*** Opening Information given ***
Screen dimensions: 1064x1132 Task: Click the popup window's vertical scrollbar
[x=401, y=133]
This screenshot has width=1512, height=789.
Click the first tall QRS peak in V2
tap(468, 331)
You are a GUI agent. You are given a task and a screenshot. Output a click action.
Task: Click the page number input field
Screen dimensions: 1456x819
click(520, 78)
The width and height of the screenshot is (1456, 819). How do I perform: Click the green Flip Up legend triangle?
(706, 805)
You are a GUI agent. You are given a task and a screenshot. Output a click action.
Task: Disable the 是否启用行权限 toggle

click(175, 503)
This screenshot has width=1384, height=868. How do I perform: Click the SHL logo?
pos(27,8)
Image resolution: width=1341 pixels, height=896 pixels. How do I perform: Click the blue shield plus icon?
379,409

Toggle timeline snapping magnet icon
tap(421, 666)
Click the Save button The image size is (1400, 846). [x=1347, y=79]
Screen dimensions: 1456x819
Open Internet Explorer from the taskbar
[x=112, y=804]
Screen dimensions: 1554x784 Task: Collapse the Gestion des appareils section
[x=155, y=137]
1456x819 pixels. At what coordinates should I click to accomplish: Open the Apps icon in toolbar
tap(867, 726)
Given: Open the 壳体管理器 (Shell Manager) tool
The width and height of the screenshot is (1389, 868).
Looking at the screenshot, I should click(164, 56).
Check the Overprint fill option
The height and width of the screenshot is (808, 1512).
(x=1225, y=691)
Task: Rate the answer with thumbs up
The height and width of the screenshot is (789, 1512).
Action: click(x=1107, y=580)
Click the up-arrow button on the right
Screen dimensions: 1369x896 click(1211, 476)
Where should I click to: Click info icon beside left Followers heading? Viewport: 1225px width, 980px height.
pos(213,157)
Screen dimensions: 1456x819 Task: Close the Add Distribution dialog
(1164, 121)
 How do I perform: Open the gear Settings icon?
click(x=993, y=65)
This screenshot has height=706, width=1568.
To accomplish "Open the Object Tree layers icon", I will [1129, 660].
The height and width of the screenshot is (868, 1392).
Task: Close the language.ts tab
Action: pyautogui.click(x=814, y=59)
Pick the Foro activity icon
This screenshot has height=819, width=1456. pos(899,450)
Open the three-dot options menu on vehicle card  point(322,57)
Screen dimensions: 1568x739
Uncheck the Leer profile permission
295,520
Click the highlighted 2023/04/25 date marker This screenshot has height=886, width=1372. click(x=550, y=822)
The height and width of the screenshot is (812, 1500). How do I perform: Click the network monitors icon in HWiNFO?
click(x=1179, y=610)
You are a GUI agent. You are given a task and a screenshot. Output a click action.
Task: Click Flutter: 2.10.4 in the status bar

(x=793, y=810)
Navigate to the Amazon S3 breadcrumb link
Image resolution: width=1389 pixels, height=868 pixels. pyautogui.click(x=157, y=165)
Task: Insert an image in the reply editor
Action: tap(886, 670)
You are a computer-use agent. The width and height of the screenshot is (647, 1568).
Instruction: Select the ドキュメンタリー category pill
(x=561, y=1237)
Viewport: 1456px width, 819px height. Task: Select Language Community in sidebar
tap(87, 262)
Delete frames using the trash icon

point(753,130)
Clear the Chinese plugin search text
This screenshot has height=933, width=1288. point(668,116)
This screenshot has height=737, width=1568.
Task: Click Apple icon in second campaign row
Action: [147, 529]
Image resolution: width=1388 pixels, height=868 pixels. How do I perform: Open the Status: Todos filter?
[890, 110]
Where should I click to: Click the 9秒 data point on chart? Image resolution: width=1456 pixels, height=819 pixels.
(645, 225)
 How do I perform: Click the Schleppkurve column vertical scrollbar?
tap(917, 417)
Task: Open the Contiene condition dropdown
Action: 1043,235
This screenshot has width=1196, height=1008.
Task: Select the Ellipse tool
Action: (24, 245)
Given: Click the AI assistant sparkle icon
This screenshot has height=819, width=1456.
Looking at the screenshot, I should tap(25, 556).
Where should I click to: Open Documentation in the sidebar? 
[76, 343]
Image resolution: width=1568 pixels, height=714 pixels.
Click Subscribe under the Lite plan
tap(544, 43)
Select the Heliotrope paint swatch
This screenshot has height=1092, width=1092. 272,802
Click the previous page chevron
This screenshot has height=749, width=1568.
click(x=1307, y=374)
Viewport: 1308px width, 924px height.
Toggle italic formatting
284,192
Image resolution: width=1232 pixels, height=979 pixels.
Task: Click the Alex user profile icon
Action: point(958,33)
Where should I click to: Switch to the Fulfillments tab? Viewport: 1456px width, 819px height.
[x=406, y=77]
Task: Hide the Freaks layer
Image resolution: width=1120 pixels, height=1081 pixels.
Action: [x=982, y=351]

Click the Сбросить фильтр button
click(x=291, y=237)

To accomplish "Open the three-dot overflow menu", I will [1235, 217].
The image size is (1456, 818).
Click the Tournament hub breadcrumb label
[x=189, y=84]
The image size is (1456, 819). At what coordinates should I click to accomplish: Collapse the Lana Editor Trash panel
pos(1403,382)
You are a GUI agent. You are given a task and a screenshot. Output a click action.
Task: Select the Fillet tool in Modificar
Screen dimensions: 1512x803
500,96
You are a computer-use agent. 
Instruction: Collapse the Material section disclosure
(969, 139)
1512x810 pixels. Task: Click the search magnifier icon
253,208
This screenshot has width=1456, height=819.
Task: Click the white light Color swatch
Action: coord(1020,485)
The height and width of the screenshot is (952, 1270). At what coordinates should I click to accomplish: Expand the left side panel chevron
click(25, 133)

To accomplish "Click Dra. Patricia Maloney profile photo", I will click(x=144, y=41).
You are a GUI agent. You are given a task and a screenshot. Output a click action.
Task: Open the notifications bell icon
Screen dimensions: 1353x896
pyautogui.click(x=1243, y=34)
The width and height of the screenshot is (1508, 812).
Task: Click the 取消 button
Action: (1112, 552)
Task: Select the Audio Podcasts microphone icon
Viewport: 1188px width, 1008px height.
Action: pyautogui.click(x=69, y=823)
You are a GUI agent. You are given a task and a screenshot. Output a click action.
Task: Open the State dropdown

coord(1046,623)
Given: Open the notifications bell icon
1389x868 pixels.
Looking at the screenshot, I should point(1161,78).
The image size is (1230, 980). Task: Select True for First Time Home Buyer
*** Closing Information given ***
Where a line contains "Given: Open the notifications bell icon", begin there and output each line through the end of the data above, exactly; give no other lines.

Given: Open the notifications bell icon
1389x868 pixels.
Looking at the screenshot, I should point(1161,78).
The image size is (1230, 980). Task: Select True for First Time Home Buyer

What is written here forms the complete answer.